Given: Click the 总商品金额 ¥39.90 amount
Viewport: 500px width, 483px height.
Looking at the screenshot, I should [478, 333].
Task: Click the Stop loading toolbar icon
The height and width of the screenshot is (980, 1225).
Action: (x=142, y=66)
...
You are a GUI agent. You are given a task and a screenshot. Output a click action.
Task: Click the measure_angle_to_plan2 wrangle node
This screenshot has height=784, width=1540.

HOW TO COMPLETE THIS TASK: Look back at the entries above. Retype the line with "Task: Click the measure_angle_to_plan2", the line with "This screenshot has height=784, width=1540.", and all lines in between.

OUTPUT FOR THIS TASK:
Task: Click the measure_angle_to_plan2 wrangle node
This screenshot has height=784, width=1540.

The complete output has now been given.